Jérôme Savary nous avait
habitués à mieux. Là, il se moque carrément
du public. Rien, zéro, un vide abyssal consternant dans cette production
destinée au Japon : des entrées et des sorties convenues,
des clichés, des poncifs, une imagerie naïve d'Espagne de pacotille,
des costumes - pourtant fabriqués à Madrid, par souci d'authenticité
? - clinquants et laids sortis tout droit d'un show de travestis, un ballet
qui frise le ridicule, des échassiers et feux de Bengale (?), un
permanent amateurisme, entre Michou et la Grande-Eugène, des images
inutiles pour meubler les entractes musicaux, des contresens inouïs
comme ces soldats mutilés et chevaux morts enneigés au troisième
acte...Que tout cela sent l'à-peu-près, le manque de travail,
de concertation, de professionnalisme. D'amour, tout simplement.

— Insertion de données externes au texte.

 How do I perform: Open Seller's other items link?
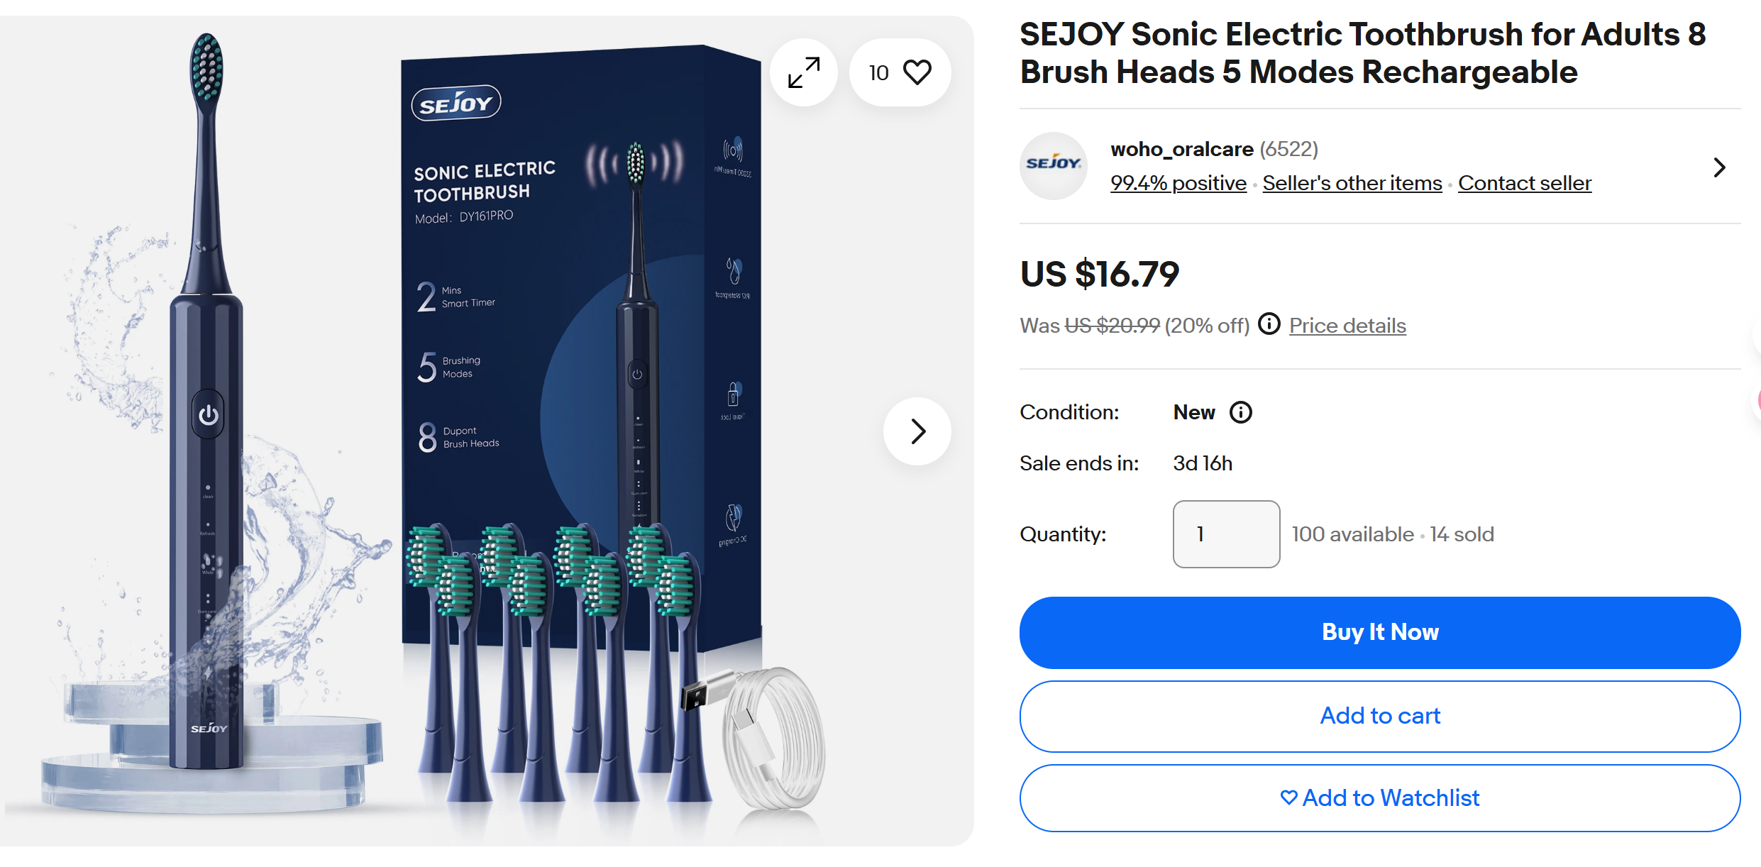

Privé des images, il restait
au spectateur la musique et le chant.
Là encore... il fallut bien...
déchanter. Le pire était à venir avec d'inadmissibles
coupes continuelles dans la partition (choeur des cigarières, des
contrebandiers, presque tous les récitatifs) pour avoir droit, finalement,
à un défilé d'airs, duos, trios, quatuors sans presque
aucun lien dramatique.
Réduite à un tas de
chiffons bleus, Nora Amsellem n'a rien compris au rôle de Micaëla
et vocalement sa prestation est indigne. Pas toujours dans la portée,
mettant en difficulté son ténor au premier acte, elle a fait
de son grand air une bouillie immonde, indigne d'un tel festival. Dans
la fosse, le maestro, s'ennuie puis semble surpris des applaudissements
du public qui n'y voit que du feu et hurle à tout rompre. Vox
Populi, Vox Dei...
Ludovic Tézier a campé,
lui, un fort honnête Escamillo. Quel sale rôle tout de même...

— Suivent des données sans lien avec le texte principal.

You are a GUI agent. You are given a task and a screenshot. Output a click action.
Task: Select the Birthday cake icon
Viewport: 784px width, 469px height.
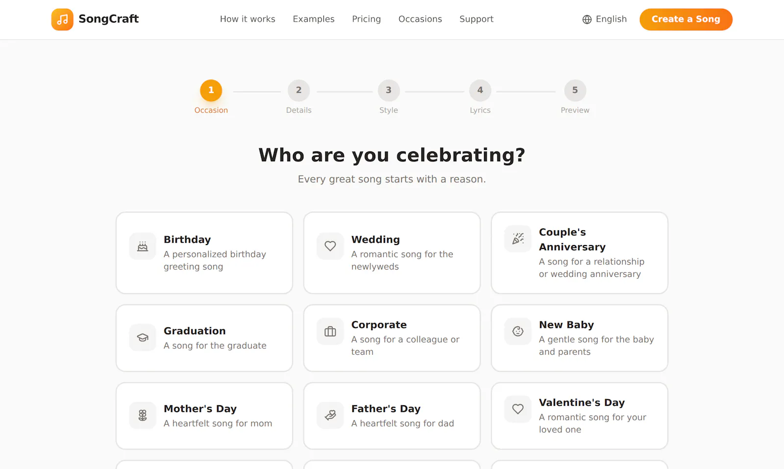(x=143, y=246)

Excellents, en revanche, tous
les seconds rôles : Ragon, Grand, Cavallier, Henry, Dune et Deshayes
apportaient un peu de soleil dans une soirée bien triste.
Annoncé à grand renfort
de publicité, le premier Don José français de Roberto
Alagna n'aura séduit que ses inconditionnels. Sans doute fatigué
par une longue série de Faust londoniens, on a cherché en
vain chez l'artiste un brin de présence en début de soirée.
En seconde partie, une défonce totale - les élans véristes
lui vont si bien - ne pourra cacher les nombreuses approximations musicales
et vocales, un timbre terne, sans attraits.
On ne peut alors que relever le courage
et le métier (et elle en a pour avoir accepté de participer
à ce gâchis, cette parodie d'opéra) de Béatrice
Uria-Monzon. Rien à dire. Le physique et la voix du rôle,
une musicalité de tous les instants, aucune once de vulgarité
dans le jeu, simplement parfaite. Comme toujours.
Myung-Whun Chung, affichant une mine
boudeuse tout au long de la soirée, ne pouvait faire des miracles.
Carrément symphonique, sa direction alterne fulgurances et lourdeurs.
Comme beaucoup il reçut, aux saluts, une petite bronca toute méditerranéenne.